*** Opening of The data ***
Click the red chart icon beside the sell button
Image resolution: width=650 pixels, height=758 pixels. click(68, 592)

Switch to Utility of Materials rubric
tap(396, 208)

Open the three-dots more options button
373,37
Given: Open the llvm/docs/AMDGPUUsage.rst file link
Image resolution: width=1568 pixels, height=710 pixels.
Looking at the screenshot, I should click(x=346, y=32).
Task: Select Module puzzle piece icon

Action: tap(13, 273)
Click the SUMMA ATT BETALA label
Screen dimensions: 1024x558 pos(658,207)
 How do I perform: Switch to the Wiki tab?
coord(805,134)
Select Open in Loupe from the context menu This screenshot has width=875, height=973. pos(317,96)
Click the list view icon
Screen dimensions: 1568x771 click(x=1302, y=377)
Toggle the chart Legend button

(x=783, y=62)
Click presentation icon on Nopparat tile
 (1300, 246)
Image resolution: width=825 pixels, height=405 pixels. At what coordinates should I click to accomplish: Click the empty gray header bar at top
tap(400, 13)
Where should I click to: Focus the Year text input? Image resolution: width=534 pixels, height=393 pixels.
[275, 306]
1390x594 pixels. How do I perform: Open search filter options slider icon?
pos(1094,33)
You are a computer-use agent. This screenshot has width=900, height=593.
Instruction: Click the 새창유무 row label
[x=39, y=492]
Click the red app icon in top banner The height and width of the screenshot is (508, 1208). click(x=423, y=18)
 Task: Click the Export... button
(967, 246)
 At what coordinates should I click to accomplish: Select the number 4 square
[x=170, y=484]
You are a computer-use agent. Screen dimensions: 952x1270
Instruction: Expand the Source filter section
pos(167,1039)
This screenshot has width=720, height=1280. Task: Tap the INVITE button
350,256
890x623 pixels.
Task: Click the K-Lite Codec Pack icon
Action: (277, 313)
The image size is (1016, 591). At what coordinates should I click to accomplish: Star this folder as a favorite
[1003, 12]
*** Close of The data ***
• About this task: Each line of the entries that contains the word "agent" should be listed.

• Exercise result:
You are a computer-use agent. This screenshot has width=900, height=593.
You are a computer-use agent. Screen dimensions: 952x1270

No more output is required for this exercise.